Other provisions in the state government budget include:

  • Establishment of the Legislative Commission on Cybersecurity to ensure the Legislature has the needed resources to keep government technology secure. With so many hacks and data breaches worldwide, this is a needed change for the Legislature's security.
  • Election security provisions, including physical security of elections equipment and electronic recording of absentee ballot drop boxes to increase election security.
  • Daylight Savings Time elimination if/when the federal government permits the change.
  • Pharmacy Benefit Manager Reverse Auction of Drug Benefits, which will save taxpayers money on the state employee pharmaceutical benefits.
  • Addition of State Historic Preservation Office for state archaeologist report.

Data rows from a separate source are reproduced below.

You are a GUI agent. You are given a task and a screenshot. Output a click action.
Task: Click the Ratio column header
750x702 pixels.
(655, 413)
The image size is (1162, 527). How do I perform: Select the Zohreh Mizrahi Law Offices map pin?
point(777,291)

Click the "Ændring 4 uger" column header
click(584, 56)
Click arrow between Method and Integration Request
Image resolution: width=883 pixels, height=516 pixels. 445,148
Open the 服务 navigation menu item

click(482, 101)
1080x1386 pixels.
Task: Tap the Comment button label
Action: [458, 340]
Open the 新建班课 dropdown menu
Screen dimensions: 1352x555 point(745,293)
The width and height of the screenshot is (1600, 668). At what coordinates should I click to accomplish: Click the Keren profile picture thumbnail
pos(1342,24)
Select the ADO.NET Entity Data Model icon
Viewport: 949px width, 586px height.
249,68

This bill provides significant resources to support veterans across generations. Many veterans return home from service with post-traumatic stress disorder or injuries that lead to substance abuse and are in need of intervention, empathy and kindness. This bill provides significant resources for suicide prevention and crisis support.

It also includes a compromise for the Veterans Restorative Justice Act, which provides alternative sentencing options for veterans who have committed certain criminal offenses. Veterans who are in the program would be diverted to receive therapy, substance abuse support, or treatment for needs that are so often tied to service.

Sen. Jason Rarick represents District 11 in the Minnesota Senate.